Con la sentenza emessa, il 20.05.2026, nella causa C-717/24, la Corte di Giustizia UE afferma che gli Stati membri, nel calcolo della pensione di vecchiaia, devono tenere conto dei benefici previdenziali collegati a particolari attività lavorative svolte in altri Paesi dell’Unione.

Il fatto affrontato

Un cittadino slovacco ricorre giudizialmente al fine di impugnare il provvedimento con cui era stata rigettata la sua domanda di pensione per difetto del requisito inerente allo svolgimento di lavori gravosi (quali il minatore).

A fondamento della predetta domanda, il medesimo deduce che le autorità slovacche non avevano ritenuto a tal fine considerabili i periodi di attività svolti nelle miniere site sul territorio dell’attuale Repubblica Ceca.

La Corte suprema amministrativa slovacca, investita della questione, mediante un rinvio pregiudiziale, chiede alla CGUE se – in virtù del Regolamento n. 883/2004, relativo al coordinamento dei sistemi di sicurezza sociale – sia necessaria una norma interna relativa alla totalizzazione dei periodi di attività maturati in diversi Stati membri per il calcolo della pensione di vecchiaia.

La sentenza

La Corte di Giustizia rileva che il Regolamento europeo sul coordinamento dei sistemi di sicurezza sociale impone la valorizzazione dei periodi di attività maturati in altri Stati membri quando siano collegati a regimi

pensionistici specifici, al fine di garantire la libera circolazione dei lavoratori.

In particolare, continua la sentenza, obiettivo del legislatore comunitario è quello di garantire che le persone che hanno svolto un’attività che dà loro diritto a prestazioni previdenziali specifiche non perdano il beneficio di tali prestazioni per il solo fatto di aver esercitato il proprio diritto alla libera circolazione, proseguendo tale attività in un diverso Stato membro.

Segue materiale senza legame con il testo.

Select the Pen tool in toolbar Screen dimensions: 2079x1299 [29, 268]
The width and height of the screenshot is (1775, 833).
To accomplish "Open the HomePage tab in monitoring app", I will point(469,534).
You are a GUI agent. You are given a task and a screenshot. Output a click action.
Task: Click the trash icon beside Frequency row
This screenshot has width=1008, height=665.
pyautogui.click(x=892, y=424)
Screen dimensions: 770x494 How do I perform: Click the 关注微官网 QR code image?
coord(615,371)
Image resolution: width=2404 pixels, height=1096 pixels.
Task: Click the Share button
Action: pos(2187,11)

Su tali presupposti, la CGUE dichiara che: “L’articolo 51, paragrafo 1, primo comma, del regolamento (CE) n. 883/2004 del Parlamento europeo e del Consiglio, del 29 aprile 2004, relativo al coordinamento dei sistemi di sicurezza sociale, deve essere interpretato nel senso che: il meccanismo specifico di totalizzazione dei periodi da esso previsto si applica sia qualora lo Stato membro competente per la concessione della prestazione pensionistica abbia istituito un regime speciale di sicurezza sociale formalmente distinto dal regime generale, proprio di talune occupazioni o attività, sia qualora tale Stato membro, senza aver istituito un siffatto regime speciale, riservi taluni vantaggi nell’ambito della concessione di una tale prestazione a una determinata categoria di persone che hanno maturato periodi di assicurazione nell’esercizio di un’occupazione o di un’attività specifica”.